BEGIN Material supplied
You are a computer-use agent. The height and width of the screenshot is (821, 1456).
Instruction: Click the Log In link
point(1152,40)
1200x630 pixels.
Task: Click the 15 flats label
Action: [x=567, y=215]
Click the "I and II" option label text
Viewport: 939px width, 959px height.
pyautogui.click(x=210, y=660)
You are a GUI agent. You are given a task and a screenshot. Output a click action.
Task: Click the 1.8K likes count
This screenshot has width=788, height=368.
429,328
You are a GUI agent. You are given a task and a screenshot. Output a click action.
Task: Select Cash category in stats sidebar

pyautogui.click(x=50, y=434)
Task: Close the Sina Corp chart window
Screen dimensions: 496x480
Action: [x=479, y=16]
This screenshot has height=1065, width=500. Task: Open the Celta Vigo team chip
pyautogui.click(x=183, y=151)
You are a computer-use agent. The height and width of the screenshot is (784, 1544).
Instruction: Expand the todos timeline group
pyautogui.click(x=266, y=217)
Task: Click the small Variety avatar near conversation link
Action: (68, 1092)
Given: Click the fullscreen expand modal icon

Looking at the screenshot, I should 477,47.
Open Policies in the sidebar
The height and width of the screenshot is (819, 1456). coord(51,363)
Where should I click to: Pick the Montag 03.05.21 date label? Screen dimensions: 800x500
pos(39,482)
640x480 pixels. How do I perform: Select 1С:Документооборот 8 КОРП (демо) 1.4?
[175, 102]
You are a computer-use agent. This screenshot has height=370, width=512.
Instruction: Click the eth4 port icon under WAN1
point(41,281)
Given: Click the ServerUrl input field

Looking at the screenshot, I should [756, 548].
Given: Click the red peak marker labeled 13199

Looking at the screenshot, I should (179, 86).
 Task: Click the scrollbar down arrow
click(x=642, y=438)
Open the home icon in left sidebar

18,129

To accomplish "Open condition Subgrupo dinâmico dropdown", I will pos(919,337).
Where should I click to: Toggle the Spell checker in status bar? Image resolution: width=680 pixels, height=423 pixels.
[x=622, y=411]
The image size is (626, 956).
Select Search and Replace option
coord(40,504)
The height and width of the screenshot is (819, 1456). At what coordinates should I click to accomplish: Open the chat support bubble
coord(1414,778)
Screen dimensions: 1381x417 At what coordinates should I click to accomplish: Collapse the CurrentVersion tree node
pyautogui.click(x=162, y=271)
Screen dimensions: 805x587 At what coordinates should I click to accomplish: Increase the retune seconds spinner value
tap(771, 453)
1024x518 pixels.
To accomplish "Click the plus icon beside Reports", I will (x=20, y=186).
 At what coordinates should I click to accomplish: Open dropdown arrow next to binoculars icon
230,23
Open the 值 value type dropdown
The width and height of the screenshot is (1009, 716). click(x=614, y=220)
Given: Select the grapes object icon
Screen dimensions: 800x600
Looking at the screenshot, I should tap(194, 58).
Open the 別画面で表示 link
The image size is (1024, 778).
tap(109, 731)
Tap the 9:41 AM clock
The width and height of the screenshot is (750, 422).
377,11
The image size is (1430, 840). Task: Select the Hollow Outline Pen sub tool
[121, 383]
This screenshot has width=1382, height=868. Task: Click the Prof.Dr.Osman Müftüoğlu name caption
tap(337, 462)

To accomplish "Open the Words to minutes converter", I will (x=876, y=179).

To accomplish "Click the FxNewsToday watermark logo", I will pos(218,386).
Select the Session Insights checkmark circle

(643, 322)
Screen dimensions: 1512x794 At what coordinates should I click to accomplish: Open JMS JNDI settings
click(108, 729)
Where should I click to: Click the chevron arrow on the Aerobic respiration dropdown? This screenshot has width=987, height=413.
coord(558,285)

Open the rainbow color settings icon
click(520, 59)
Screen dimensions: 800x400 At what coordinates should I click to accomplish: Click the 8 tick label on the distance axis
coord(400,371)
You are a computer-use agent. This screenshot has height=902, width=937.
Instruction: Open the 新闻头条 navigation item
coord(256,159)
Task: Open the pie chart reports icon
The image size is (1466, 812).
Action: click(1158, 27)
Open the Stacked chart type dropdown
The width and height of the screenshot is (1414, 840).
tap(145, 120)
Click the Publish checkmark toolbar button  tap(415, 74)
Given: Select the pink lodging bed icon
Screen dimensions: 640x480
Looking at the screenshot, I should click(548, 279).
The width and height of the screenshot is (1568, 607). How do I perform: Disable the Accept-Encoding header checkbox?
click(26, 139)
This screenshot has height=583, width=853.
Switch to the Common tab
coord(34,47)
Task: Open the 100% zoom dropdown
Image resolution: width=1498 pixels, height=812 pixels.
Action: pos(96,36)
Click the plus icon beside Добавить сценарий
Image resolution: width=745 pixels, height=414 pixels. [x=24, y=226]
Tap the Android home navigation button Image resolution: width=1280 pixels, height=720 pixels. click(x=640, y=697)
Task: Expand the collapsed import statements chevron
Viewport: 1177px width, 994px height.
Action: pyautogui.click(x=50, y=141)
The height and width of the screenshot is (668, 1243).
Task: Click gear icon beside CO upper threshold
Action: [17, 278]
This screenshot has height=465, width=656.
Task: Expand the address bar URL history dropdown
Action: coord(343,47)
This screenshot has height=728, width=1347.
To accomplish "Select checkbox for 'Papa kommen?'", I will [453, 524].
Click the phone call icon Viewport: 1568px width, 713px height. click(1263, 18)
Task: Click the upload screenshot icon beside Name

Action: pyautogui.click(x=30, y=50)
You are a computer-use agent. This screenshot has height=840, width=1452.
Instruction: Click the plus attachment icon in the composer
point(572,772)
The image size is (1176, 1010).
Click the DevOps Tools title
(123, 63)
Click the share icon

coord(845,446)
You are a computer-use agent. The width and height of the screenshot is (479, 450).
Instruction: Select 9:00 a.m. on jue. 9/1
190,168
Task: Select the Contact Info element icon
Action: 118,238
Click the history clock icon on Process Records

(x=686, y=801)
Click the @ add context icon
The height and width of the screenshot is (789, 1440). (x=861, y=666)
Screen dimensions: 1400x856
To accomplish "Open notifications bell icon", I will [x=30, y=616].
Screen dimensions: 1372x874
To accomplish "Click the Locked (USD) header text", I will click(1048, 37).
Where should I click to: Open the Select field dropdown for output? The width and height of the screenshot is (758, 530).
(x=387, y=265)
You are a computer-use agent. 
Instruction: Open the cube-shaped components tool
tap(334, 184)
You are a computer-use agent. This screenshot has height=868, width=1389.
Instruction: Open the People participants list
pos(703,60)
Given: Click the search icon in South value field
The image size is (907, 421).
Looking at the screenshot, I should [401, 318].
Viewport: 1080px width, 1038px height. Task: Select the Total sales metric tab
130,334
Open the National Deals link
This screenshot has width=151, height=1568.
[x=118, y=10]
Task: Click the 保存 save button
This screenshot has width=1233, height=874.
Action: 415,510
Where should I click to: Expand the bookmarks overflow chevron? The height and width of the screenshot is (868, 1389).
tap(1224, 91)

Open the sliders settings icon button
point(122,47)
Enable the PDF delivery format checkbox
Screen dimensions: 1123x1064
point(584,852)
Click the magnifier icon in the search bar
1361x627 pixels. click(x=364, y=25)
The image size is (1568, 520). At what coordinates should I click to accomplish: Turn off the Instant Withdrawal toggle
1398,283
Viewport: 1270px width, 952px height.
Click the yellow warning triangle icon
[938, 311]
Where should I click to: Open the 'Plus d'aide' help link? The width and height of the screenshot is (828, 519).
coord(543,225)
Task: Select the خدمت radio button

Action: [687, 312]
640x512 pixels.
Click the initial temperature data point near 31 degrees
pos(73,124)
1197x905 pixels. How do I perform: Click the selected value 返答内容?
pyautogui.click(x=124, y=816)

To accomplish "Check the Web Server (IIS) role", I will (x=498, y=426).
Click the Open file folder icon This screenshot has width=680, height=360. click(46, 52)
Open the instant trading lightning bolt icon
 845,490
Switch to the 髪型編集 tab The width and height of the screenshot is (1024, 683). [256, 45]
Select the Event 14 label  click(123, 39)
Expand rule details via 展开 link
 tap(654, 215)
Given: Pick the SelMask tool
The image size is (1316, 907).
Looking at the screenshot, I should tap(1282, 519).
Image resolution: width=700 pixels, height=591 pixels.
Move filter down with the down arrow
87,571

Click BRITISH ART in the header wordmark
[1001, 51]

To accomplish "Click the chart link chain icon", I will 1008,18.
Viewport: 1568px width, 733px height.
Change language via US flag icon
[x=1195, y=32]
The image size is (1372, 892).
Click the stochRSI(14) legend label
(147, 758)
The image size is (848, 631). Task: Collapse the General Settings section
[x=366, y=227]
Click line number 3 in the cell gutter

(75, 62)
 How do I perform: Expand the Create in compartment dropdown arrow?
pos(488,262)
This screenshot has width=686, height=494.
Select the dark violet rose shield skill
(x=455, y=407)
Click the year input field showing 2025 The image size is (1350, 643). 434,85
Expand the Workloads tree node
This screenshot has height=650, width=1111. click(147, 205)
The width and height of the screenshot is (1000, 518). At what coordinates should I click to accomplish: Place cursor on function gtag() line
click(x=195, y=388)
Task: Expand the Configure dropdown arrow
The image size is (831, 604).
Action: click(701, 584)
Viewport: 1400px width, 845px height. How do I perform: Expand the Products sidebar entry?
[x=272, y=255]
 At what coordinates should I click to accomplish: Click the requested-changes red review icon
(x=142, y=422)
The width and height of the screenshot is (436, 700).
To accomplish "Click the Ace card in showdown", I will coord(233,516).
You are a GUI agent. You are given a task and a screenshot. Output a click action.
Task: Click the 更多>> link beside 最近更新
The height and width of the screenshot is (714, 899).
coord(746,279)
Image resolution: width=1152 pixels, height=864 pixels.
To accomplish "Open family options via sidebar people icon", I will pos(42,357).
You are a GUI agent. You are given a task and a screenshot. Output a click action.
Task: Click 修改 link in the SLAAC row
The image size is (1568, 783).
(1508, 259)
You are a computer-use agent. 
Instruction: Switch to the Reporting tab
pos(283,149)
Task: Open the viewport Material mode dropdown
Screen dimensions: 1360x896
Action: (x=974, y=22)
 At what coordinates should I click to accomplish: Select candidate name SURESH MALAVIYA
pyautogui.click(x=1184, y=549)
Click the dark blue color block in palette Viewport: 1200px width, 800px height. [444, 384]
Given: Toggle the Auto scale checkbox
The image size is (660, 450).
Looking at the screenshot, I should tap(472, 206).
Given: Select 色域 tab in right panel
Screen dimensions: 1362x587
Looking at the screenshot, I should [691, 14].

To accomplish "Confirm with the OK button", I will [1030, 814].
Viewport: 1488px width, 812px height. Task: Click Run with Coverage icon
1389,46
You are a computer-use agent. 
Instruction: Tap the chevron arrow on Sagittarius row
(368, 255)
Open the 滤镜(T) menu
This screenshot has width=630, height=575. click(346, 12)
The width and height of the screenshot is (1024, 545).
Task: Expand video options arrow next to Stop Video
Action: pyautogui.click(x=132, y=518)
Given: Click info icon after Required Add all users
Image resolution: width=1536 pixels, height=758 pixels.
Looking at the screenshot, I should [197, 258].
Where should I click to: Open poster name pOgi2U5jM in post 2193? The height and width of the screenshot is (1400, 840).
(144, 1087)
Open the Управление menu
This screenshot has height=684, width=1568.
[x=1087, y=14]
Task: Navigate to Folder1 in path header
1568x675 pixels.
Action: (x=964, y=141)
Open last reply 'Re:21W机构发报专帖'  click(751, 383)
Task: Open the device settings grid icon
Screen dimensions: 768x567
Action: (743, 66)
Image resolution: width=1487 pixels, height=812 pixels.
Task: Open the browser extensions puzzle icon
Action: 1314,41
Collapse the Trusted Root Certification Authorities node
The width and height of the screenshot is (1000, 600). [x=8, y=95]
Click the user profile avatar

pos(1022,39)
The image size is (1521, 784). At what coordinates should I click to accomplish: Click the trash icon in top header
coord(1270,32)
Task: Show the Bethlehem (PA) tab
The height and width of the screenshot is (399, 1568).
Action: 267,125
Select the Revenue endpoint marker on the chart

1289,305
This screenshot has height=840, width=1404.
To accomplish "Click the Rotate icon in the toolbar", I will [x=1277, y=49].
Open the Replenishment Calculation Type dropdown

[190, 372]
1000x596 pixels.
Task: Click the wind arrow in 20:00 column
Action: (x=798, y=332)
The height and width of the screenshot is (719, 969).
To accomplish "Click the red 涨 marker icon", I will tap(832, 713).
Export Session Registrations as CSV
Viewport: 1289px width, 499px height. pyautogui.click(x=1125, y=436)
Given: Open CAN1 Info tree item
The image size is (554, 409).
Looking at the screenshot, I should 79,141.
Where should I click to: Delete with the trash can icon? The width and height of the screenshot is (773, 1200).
END Material supplied
■ **Given task**
Copy out, unchanged, the portion of the data that runs from its opening line through the line containing "pyautogui.click(x=210, y=660)", with both of those lines included.

■ **Exercise output**
You are a computer-use agent. The height and width of the screenshot is (821, 1456).
Instruction: Click the Log In link
point(1152,40)
1200x630 pixels.
Task: Click the 15 flats label
Action: [x=567, y=215]
Click the "I and II" option label text
Viewport: 939px width, 959px height.
pyautogui.click(x=210, y=660)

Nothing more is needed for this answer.